The influence of methimazole (MTZ) on the pharmacokinetics of netobimin (NTB) and its metabolites was investigated in adult sheep. NTB zwitterion suspension was administered at 20 mg kg-1 by intraruminal injection either alone or with simultaneous administration of MTZ intramuscularly at 1.5 mg kg-1. Blood samples were taken serially over a 120-h period and plasma was analysed by HPLC for NTB, albendazole (ABZ), albendazole sulphoxide (ABZSO), and albendazole sulphone (ABZSO2). NTB parent drug showed fast absorption, low area under the plasma concentration-time curve (AUC) and was rapidly removed from plasma after both treatments. The presence of MTZ did increase significantly the ABZ AUC (138 per cent) and mean residence time (MRT) (86 per cent).
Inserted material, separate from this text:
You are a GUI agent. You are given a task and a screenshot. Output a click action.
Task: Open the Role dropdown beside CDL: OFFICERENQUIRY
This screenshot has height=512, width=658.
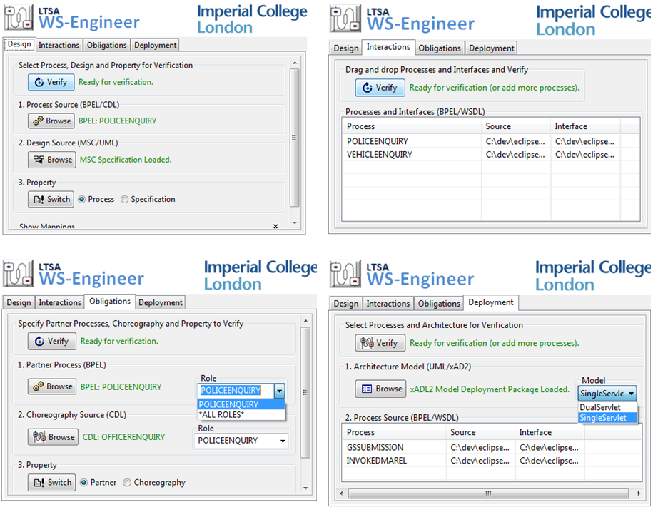tap(283, 441)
Concomitant treatment with MTZ resulted in a notably higher ABZSO plasma profile with significantly longer elimination half-life (t1/2 beta) (390 per cent) and MRT (252 per cent) and with significantly higher AUC (95 per cent). Also, MTZ induced significant increases in ABZSO2 t1/2 beta, AUC, and MRT. We have demonstrated a pharmacokinetic interaction between MTZ and NTB metabolites. MTZ may alter the liver biotransformation of ABZ metabolites which results in pronounced changes in the disposition kinetics of anthelmintically active metabolites.